My good friends Jeff and Julie came up from southern Illinois last week. I always love it when they come to town because they are full of laughs, presents and great growing advice. They remind me of being young and having grandparents visit from far away, not because they are old but because they bring me gifts and smiles. This trip they brought beautiful oyster mushrooms and juicy red raspberries. I was so excited I ate both pints of raspberries in under an hour and probably would have eaten the mushrooms as well if I had been near a kitchen. It is amazing the similarity between the culinary industry and the growing industry, in the sense that you are always eating great food!
Jeff and Julie started experimenting with mushrooms last year. They were growing salad mix in their high tunnels and didn’t have a market for it. They knew that they had prime real estate and just needed to figure out something to grow in there. This is pretty brilliant because with the local food movement growing every day there is a huge demand for local mushrooms. These mushrooms are some of my favorite because they are so versatile and meaty. I hope to grow mushrooms in the future once we acquire more land.
I asked Jeff to walk through my plot before he headed south again. I told him of my plight with the basil and he seemed to think that if I fertilized it would definitely help my transplants. He also said that they still looked good and to wait and see what happened after I fertilized. Zack (Student Sustainable Farmer) has also been stopping by and said the same thing. This was a huge relief because I wasn’t looking forward to ripping out the beds and starting over. So, for now, we are in a holding pattern waiting to see what happens. We are still harvesting once a week/ 2 weeks and last week were able to get 16 lbs, which was taken in to HH and processed into 20lbs of basil puree to be distributed throughout the school year.
Jeff also asked me while he was here if I have ever played the game Hungry Hungry Hippo? I hesitantly replied yes, because I knew what was to follow. In Jeff speak, he was telling me that I haven’t fertilized enough and that my plants were very very hungry, like the hippos 🙂 . Jeremy was kind enough to lend us his 100gl tank so Kevin and I could mix our fish emulsion in that and cart it down each bed in 5gl buckets, dumping a quart onto each plant. As you can imagine, this was incredibly labor intensive and also happened to be the hottest day of the year.
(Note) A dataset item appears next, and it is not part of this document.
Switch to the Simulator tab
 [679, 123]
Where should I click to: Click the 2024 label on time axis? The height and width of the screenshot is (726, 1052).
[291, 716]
Fertilizing using this method is not practical for any more land than we already have. Normally people use an injector and fertilize through their irrigation. Zack was kind enough to lend us his injector for the next time. That was music to my ears considering Kevin and I went home drenched with sweat and smelling of fish. Gross!
All in all it seems as though our weekly problems of fungus, pests and bacteria are under control. The plants look healthy, lush and green. We are even starting to see some little tomatoes on the plants. Tomato sandwiches with Dukes Mayonnaise….. I can taste it already!